Lahirnya Kehidupan Baru dan Keinginan

kehidupan bukanlah sebuah pilihan, akan tetapi kehidupan adalah sebuah kenyataan yang harus di jalani. Itulah sebuah kalimat yang sering saya ucapkan ke orang lain. Yang tanpa saya sadari,
hingga sampai saat ini ternyata saya sudah berada di umur ke-21 tahun yang hanya hitungan minggu akan merubah angka tersebut menjadi 22 tahun, Subahanallah begitu singkat ternyata hidup ini. 21 tahun saya hidup di dunia ini sudah banyak meninggalkan bahkan melupakan kenangan-kenangan indah yang seharusnya menjadi sebuah pelajaran dalam hidup ini. Tapi apalah daya kita hanyalah manusia biasa yang tidak akan lepas dari kehilafan.
Awal cerita terlahirnya saya ke alam kedua setelah alam rahim seorang ibu pun sudah banyak hal yang terlupakan. Mulai dari kejadian pada saat itu, peristiwa yang terjadi, keadaan lingkungan -rumah, dll-, suasana saat itu apakah hujan atau cerah saya pun tidak tahu, bahkan waktu  -jam, menit, detik- pun saya tidak mengingatnya sama sekali. Yang saya ingat sampai saat ini ialah saya di lahirkan seorang ibu tercinta bertepatan dengan tanggal dan bulan pernikahan kedua orang tua saya yaitu tanggal 18 mei 1992 yang pada saat saya  lahir timbulah suara tangisan seorang bayi yang di sambut rasa gembira dalam sebuah rumah yang mendapat amanah baru.
Beberapa tahun saya jalani kehidupan di alam baru, dengan nama baru -Muhammad Idris-, suasana yang penuh dengan kegembiraan sekalipun saya belum mengerti apa pun hanya tangisan dan suara bayi yang lucu serta kasih sayang kedua orang tua dan saudara, tibalah saya menginjak umur 6 tahun tepatnya tahun 1998. Pada saat itu pun kedua orang tua saya sepakat untuk memasukkan saya di lingkungan baru yaitu lingkungan pendidikan atau sekolah.  Rasa gembira pun membara di dalam hati saya karena akan duduk di bangku sekolah dasar. Saya dan orang tua pun berangkat untuk mendaftar, namun rasa gembira saya tiba-tiba padam saat mendengar perkataan dari bagian administrasi sekolah “maaf pak pendaftaran kami sudah tutup kemarin dan ini pun juga sudah penuh” pungkasnya, rasa kecewa dari raut wajah orang tua saya pun terpampang begitu jelas. Akhirnya kami putuskan untuk pulang, dengan penuh rasa kekecewaan. Dan ketika sampai di rumah kabar gembira terdengar di telinga kami, sekalipun tidak begitu menghilangkan rasa kekecewaan kami tapi dapat mengobati sedikit dari rasa itu. Kabar gembira tersebut yaitu kalau di tempat saya sudah di buka TK (taman kanak-kanak), di musukkanlah saya ke TK tersebut dan menjadi angkatan pertama.

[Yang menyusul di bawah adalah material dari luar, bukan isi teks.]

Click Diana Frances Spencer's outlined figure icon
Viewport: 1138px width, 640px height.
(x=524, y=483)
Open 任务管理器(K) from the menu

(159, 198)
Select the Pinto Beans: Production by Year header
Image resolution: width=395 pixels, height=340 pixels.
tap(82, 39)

Belum setahun berada di TK, kabar gembira berikutnya terdengar lagi karena tahun depan akan di buka SD (sekolah dasar) di lingkungan kami. Akhirnya tahun 1999 bertepatan umur saya 7 tahun, akhirnya saya bisa duduk di bangku SD. Kegiatan yang saya jalani sesuai dengan managemen yang ada saat itu tanpa saya sadari 6 tahun berlalu tepatnya pada tahun 2005 waktu  yang begitu terasa cepat dan singkat, akhirnya mengharuskan saya menginjak di jenjang pendidikan selanjutnya. Banyak hal yang terjadi selama 6 tahun duduk di bangku SD mulai dari rasa sedih sampai bahagia pun semuanya mewarnai perjalanan saya menuntut ilmu di lingkungan pendidikan SD.

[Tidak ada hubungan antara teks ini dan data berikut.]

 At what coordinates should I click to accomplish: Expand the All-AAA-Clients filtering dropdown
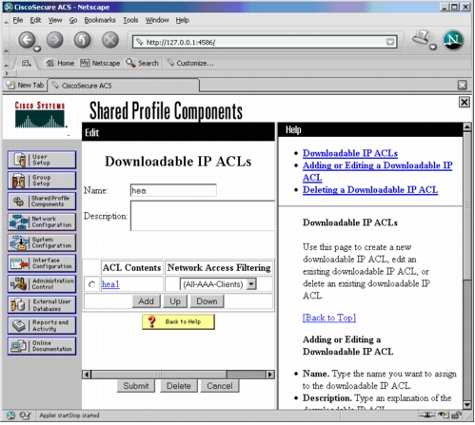(251, 284)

Begitupun pada saat saya telah di terima di salah satu MTs Negeri yang juga berada di daerah tempat saya tinggal sekalipun bukan di lingkungan saya karena saat itu belum ada pendidikan  setingkat Menengah Pertama  di lingkungan saya. Di tingkat SD yang lamanya 6 tahun saja begitu cepat dan terasa singkat, apa lagi di jenjang pendidikan menengah pertama yang hanya 3 tahun sangat begitu cepat. Yang mana pada saat itu saya berumur 16 tahun tepatnya pada tahu 2008 saya  sudah harus meninggalkan tingkat pendidikan Menengah Pertama tersebut, yang artinya lagi-lagi saya harus meneruskan ke jenjang pendidikan selanjutnya. 3 tahun di  MTsN juga banyak meninggalkan cerita-cerita yang sedih, melankolis hingga kegembiraan yang saya rasakan.
Di umur 16 tahunlah saya sudah meginjak jenjang pendidikan terakhir dengan status siswa. SMA (sekolah menengah atas) atau yang sederajat, itulah yang menjadi ukuran saya mengatakan jenjang akhir di pendidikan yang menyandang status siswa. Setahun saya berada di bangku SMA/MA tepatnya saya di MA Bina Islam (salah satu MA di kota tempat saya tinggal), saya belum bisa menentukan tujuan pendidikan saya selanjutnya. Setahun selanjutnya, ketika saya duduk di bangku kelas 2 MA saya sedikit tercerahkan kemana saya akan meneruskan, kebetulan saat itu saya berada di jurusan IPS dan yang ingin saya tuju di pendidikan selanjutnya ialah jurusan ekonomi atau akuntansi. Begitu mudah dan nyaman ketika saya belajar kedua mata pelajaran ini. Sampai tiba saatnya detik-detik di penghujung lingkungan pendidikan yang berstatuskan siswa. Try out dan segala macam bentuk persiapan telah saya lakukan baik dari sekolah maupun secara pribadi.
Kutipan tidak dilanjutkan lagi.